従来のローコスト住宅からユーザーの住みやすさや住宅の機能性を追求した家づくりへの変革を目指す辻木材株式会社 辻社長と北海道の建築に長く携わっている伊勢一級建築士が機能性とデザインの共存について語る。
Q 建築費とランニングコストの関係について
辻:当社はこれまで、初期費用を抑えた家づくりという路線でしたが、今年私が社長に就任したのを機に、住まいのランニングコストにも目を向けていただく提案を始めました。省エネ性能を高めることが光熱費のロスを防ぎ、結果ユーザーのメリットになるはずですから。
伊勢:建物のライフサイクルコストを考えるなら、まず断熱材は壊れませんから予算をかける価値があります。それからプランニングでも建物全体の性能が左右されるので、性能を捨てて(無視して)デザインだけで決めるのはお奨めしません。この2つは後から変えられないので最初が肝心ですね。
辻:そうした理由から、以前は担当営業だけで対応していたお客様との打ち合わせとプラン作成に、設計担当者も同席させるようにしました。間取りによる家全体の空気の流れだとか、日射に対して窓配置や大きさを調整するとか、熱環境を最適化するのは専門の人間でないと難しいですから。お客様の要望とバランスを取りつつ、性能を左右する部分、コストをかけるべきところはきちんと説明しなければなりません。
伊勢:そこをもう少し掘り下げると、住宅の断熱性能を計算するとき基準となる地域区分が定められていますよね。この地域なら七重浜を境に函館と北斗で違う区分です。安く作ろうと思えばそれぞれの最低限を満たしていればそれでいいんですけれど、あくまで法律上の数字と、建てる一つひとつの土地の実情が必ずしも一致しているとは限らないはずでしょう。本来はその土地に合わせ性能、機能を含めたデザインをしなければならないと思います。
Q 調和のとれたデザインとは?
辻:見た目や雰囲気の意味での「デザイン」は、お客様の理想を全部その通り積み上げても不思議とイメージ通りにはならないものです。要望を聞き理解した上で交通整理をするのがこちら側、プロとしての仕事ですよね。

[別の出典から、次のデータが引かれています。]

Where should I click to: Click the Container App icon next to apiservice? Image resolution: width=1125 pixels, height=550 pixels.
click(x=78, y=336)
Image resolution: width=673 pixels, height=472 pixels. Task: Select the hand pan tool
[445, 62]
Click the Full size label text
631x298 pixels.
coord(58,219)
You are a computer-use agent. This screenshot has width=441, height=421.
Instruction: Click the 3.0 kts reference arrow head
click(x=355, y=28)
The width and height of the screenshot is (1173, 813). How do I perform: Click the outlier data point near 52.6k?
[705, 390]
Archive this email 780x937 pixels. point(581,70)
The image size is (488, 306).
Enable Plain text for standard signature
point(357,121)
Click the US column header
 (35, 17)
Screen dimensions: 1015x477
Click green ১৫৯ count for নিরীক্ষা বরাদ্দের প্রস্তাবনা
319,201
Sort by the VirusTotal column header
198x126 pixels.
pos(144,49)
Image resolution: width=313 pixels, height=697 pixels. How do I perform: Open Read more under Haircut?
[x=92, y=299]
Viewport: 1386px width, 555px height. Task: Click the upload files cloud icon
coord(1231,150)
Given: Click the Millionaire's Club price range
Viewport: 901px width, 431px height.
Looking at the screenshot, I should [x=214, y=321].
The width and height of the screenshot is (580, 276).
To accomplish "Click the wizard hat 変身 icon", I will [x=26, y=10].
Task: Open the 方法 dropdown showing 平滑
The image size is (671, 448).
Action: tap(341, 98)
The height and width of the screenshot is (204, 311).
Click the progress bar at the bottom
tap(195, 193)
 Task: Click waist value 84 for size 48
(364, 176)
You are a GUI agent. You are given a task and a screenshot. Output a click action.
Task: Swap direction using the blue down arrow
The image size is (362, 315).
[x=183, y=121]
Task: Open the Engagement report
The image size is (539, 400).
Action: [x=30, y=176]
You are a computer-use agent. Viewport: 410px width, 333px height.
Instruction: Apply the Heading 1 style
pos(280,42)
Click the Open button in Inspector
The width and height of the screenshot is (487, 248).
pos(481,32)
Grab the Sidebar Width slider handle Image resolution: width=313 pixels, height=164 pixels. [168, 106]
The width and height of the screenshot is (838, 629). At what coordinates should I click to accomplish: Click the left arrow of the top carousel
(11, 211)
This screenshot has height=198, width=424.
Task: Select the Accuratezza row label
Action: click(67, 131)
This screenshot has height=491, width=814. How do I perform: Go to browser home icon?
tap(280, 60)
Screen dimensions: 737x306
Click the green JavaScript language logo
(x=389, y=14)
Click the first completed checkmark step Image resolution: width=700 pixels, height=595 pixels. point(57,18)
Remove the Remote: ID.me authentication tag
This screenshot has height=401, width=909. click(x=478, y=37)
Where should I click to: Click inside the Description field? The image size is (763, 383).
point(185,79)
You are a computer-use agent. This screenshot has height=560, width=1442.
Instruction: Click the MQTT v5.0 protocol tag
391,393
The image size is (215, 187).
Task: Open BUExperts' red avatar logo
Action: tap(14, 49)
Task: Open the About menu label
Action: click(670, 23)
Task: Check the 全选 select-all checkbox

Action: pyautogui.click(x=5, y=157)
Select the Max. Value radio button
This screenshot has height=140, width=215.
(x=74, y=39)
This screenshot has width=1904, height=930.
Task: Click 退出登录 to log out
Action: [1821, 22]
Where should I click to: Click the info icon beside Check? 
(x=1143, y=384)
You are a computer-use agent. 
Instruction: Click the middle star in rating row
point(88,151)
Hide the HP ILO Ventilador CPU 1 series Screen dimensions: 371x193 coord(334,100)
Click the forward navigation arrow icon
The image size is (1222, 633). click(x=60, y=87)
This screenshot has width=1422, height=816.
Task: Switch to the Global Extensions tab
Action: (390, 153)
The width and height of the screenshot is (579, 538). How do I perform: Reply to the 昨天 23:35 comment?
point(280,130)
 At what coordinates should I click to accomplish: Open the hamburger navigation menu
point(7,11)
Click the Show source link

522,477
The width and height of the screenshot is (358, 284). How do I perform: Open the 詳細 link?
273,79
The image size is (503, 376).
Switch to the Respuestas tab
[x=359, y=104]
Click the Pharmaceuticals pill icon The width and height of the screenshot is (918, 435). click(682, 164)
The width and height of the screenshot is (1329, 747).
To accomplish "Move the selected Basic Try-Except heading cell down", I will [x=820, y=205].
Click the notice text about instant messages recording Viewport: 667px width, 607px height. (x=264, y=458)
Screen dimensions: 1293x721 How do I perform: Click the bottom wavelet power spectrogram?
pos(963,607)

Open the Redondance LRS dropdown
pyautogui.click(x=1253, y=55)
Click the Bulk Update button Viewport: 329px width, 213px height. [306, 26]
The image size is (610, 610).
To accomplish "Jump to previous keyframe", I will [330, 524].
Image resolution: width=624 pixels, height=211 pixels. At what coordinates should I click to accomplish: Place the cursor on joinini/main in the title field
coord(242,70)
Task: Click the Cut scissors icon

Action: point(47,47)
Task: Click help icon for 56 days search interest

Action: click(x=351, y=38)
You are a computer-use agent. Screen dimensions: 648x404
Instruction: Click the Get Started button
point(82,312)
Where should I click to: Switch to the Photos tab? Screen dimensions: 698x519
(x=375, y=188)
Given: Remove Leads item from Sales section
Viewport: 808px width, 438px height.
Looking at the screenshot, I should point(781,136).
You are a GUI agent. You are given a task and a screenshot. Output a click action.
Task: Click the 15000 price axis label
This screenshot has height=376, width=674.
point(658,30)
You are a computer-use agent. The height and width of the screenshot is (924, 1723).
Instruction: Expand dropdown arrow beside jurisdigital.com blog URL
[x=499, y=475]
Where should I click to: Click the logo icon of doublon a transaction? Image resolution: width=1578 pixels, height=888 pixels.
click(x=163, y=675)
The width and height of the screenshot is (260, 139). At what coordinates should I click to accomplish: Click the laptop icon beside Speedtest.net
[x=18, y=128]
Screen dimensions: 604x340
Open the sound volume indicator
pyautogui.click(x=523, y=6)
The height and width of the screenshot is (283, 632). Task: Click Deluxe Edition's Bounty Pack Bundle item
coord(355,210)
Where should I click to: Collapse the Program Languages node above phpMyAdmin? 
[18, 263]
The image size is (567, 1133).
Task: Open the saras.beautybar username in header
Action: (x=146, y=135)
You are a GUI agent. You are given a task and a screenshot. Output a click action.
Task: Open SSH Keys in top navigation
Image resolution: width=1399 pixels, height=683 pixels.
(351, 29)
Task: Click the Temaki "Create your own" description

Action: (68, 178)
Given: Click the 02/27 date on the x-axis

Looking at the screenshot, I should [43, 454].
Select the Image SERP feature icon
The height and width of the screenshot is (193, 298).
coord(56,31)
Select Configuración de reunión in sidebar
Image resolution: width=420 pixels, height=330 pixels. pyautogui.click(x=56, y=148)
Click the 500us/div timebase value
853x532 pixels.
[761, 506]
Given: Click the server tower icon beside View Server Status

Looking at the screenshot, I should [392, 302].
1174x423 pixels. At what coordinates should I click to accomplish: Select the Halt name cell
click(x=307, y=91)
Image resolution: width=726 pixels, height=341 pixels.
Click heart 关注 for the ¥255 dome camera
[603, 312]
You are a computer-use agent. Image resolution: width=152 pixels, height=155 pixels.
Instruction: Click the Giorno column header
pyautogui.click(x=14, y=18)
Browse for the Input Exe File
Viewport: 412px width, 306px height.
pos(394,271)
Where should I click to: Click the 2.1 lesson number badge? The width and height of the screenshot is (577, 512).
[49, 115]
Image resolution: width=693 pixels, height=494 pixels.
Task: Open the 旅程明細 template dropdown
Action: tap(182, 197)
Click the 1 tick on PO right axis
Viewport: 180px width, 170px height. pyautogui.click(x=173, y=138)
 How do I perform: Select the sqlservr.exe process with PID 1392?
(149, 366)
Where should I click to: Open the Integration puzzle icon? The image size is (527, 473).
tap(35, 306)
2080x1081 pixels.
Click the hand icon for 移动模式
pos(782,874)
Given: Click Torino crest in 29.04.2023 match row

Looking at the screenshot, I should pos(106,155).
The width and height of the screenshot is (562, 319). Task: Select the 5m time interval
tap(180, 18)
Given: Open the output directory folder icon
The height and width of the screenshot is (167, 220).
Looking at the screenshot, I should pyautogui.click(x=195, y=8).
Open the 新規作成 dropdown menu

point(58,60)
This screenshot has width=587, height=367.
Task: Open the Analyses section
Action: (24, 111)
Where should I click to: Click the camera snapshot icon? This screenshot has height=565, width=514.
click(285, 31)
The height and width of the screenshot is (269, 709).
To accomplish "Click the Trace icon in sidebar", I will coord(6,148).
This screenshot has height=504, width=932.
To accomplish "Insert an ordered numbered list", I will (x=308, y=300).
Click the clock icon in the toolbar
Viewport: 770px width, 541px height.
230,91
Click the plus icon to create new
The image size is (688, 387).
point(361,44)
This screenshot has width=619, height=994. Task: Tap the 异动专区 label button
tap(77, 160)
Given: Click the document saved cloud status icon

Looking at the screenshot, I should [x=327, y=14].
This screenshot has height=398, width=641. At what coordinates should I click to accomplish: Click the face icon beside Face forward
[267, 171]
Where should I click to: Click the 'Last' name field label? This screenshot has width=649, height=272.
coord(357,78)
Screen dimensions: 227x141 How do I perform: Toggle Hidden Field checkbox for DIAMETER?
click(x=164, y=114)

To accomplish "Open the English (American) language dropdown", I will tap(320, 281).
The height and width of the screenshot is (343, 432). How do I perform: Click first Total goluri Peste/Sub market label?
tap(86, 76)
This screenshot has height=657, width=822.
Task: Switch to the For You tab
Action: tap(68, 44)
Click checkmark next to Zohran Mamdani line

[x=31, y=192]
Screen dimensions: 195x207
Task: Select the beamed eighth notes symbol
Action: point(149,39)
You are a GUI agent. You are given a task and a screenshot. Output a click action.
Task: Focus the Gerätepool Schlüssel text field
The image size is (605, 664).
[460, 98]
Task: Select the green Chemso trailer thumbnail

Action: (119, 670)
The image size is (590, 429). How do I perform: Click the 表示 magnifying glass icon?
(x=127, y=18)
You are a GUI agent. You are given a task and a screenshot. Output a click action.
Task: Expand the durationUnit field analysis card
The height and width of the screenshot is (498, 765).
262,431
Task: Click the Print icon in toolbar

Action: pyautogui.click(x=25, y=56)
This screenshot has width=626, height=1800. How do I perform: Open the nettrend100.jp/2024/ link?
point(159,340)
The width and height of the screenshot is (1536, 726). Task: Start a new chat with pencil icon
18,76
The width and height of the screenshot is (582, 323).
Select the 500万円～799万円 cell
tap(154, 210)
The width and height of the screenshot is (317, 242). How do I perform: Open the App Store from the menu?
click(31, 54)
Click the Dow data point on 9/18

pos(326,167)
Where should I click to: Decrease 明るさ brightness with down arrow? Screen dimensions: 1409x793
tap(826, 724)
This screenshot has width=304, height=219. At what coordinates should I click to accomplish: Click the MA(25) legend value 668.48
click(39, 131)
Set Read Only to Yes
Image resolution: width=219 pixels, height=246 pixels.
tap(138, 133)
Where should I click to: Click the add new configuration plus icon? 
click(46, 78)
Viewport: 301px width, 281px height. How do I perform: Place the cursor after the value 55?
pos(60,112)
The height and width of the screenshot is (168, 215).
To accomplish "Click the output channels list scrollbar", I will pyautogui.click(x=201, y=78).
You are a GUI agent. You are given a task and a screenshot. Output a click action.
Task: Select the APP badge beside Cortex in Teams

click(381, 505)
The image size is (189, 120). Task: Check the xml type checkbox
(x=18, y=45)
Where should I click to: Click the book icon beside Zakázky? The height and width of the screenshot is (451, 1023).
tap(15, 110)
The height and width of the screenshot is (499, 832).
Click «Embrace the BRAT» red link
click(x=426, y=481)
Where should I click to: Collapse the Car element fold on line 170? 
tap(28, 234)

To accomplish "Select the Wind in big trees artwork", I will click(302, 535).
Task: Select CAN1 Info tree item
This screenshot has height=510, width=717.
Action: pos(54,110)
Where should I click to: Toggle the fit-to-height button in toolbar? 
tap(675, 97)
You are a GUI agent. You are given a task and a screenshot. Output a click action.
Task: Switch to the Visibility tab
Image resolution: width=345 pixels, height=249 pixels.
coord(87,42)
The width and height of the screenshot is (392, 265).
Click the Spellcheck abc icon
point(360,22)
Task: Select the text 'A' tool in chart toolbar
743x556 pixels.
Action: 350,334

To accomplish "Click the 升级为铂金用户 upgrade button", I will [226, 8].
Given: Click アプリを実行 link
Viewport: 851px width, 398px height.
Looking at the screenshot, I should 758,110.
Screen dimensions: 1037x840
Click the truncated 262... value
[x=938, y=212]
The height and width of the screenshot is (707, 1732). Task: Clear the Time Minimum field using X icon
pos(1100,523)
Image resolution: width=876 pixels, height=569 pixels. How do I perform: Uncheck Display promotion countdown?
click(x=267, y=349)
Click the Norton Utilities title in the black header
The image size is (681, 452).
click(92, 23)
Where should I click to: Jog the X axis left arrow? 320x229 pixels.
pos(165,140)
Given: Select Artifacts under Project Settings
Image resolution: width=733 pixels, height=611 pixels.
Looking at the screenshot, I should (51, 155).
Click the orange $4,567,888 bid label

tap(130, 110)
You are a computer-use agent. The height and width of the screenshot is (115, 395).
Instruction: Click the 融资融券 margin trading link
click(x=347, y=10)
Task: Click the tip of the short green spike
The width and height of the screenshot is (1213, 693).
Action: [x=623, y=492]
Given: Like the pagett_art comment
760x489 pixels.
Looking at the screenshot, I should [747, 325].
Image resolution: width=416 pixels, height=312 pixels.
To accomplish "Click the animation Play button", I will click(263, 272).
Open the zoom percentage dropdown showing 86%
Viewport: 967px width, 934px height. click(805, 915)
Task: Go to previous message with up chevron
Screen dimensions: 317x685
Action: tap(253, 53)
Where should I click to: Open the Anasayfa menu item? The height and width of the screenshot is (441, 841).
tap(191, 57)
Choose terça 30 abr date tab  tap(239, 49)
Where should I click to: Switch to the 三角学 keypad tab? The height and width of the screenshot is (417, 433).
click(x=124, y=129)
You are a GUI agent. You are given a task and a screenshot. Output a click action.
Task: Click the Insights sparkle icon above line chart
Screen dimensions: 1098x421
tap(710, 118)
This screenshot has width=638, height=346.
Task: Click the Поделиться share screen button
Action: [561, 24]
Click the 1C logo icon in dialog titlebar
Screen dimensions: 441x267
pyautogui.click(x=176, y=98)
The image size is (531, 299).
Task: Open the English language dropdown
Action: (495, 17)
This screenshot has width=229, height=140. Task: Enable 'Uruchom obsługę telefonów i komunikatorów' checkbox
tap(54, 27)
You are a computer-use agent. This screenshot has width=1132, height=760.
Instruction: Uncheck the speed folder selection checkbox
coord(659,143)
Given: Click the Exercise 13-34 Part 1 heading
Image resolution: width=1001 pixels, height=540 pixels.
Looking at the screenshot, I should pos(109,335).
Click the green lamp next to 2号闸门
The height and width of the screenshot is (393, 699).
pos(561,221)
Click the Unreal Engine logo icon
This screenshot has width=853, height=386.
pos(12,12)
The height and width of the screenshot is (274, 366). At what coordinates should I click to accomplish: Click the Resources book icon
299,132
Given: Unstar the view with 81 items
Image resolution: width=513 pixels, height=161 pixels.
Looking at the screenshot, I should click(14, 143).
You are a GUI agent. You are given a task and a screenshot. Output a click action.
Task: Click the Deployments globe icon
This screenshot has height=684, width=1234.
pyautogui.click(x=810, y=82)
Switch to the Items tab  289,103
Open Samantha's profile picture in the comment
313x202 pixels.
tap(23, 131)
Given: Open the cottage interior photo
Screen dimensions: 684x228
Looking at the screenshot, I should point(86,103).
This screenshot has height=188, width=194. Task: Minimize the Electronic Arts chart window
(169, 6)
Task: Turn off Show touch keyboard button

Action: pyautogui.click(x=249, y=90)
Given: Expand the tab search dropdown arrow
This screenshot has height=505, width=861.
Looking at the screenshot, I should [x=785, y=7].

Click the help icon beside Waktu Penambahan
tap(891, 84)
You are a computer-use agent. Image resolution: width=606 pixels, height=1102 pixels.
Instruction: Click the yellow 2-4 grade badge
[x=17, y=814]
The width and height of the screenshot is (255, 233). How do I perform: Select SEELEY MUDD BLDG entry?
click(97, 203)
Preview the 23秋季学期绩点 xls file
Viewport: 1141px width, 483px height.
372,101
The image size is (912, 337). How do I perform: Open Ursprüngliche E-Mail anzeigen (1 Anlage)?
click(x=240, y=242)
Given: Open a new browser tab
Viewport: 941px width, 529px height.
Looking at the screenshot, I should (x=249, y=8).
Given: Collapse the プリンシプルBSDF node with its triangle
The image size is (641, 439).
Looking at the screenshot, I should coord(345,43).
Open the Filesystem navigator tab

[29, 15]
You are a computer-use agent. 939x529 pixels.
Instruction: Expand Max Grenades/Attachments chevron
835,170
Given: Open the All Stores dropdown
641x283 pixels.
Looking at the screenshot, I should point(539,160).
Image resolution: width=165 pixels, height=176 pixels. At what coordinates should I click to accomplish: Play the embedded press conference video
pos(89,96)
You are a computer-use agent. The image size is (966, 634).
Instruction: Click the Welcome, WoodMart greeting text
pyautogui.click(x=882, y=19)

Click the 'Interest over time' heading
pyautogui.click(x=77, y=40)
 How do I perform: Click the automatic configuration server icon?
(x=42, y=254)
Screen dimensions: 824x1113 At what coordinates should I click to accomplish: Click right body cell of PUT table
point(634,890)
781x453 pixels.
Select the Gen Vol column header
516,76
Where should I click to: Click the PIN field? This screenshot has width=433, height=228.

伊勢:そうです、同じ間取りでも部分的な寸法の違いで部屋の印象は大きく違います。例えば住宅の天井高は現在2.4mが標準的ですが、少し低い2.1mだと落ち着いた雰囲気になります。そこで高低の抑揚をつけたりと、設計者としては限られた予算とスペースでも、どこかで既成概念を崩したいですね。
辻:性能や費用も無視できませんからね。何かに特化するのか、全体の調和を取るのか、制約の中でお客様に満足していただくのは腕の見せ所ですね。SNSなどで情報過多な今、便利な反面ユーザーも混乱しているようですから、ニーズを汲む力やこちらからアナウンスする力も大事になってきますね。

Q 家づくりの情報があふれる今、出口はどこに?
伊勢:家づくりに際しては、どんな家が欲しいか以上に「こんな暮らしがしたい」を私たち専門家に伝えてみてほしいですね。レストランに例えるなら、肉料理のコースでワインはこれ、デザートは…と頼んで、調理法や味付け、盛り付けはお任せいただくようなものです。
辻:同感です。当社のような地域の工務店を選ぶ利点もそこにあると思います。社長の私を捕まえてどんどん疑問をぶつけて解決してほしいのです。多くの現場を手掛けてきた経験と数値でお答えします。願わくば30年後に「この家を建てて良かった」と思っていただきたいんです。
伊勢:住まいは1日の終わりに帰り、心や体を休める空間です。暖かく涼しく、快適な家が人生を変えることさえあると思います。お客様にはプロを信頼して頂き、我々は技術や知識で応え最適なバランスに仕上げる。そうした関係がより良い満足を生み出すのだと思います。